INSTRUCTIONS FOR THE TASK
Skip pictures in the listing below; copy exactly the lines from the one with "Given: Open the Edit page in sidebar" through the one with "At what coordinates", inclusive.

MATERIAL FOR THE TASK
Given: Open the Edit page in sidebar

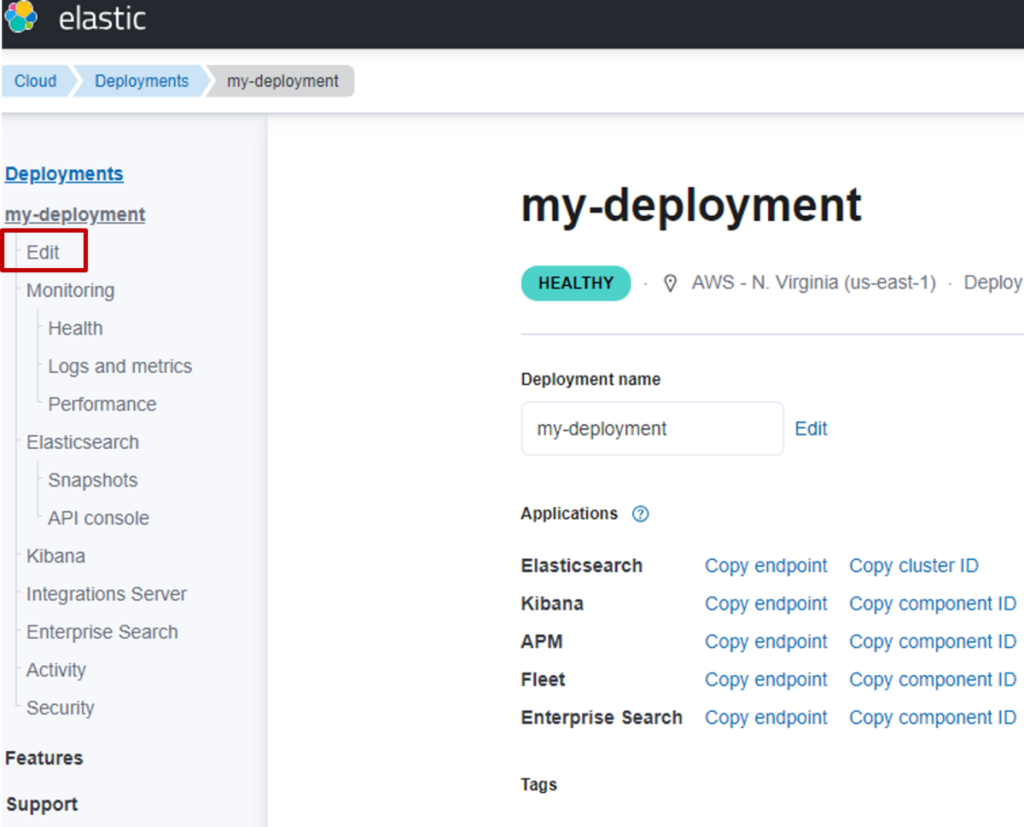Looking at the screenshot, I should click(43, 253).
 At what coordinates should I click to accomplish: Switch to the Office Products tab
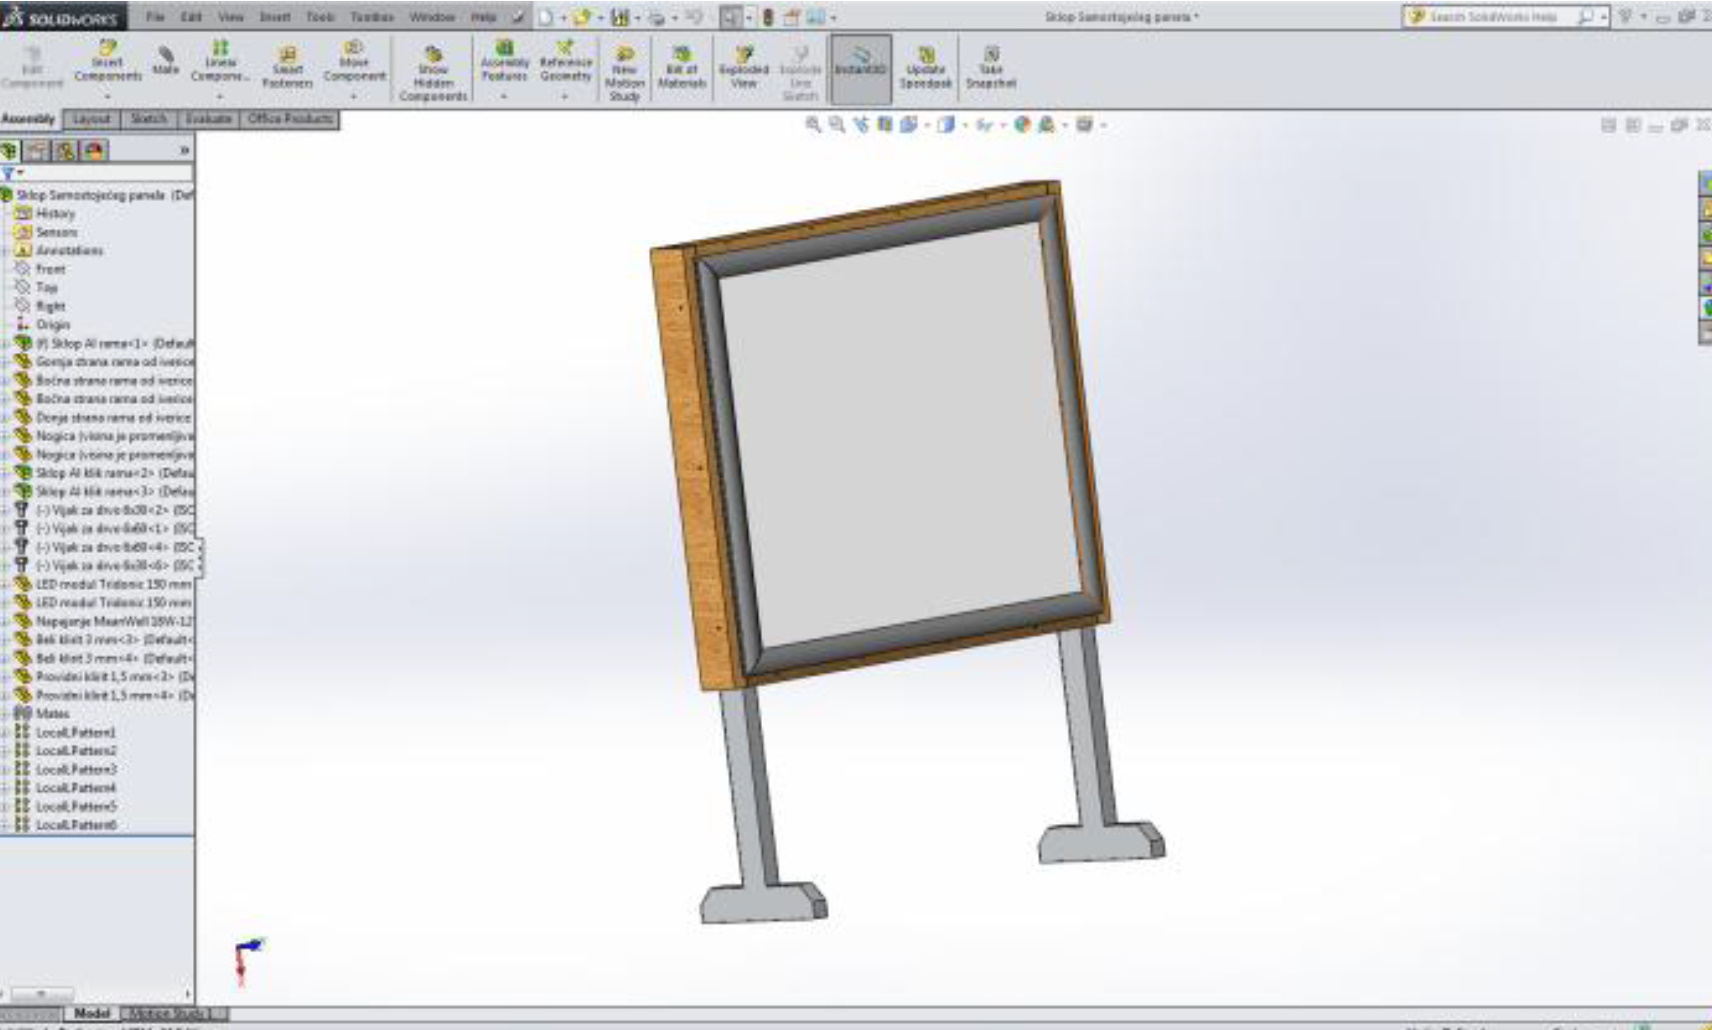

==

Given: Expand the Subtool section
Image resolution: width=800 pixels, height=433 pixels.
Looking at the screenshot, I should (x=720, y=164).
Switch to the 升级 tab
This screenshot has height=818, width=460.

ANSWER TO THIS TASK
Given: Open the Edit page in sidebar

Looking at the screenshot, I should click(43, 253).
 At what coordinates should I click to accomplish: Switch to the Office Products tab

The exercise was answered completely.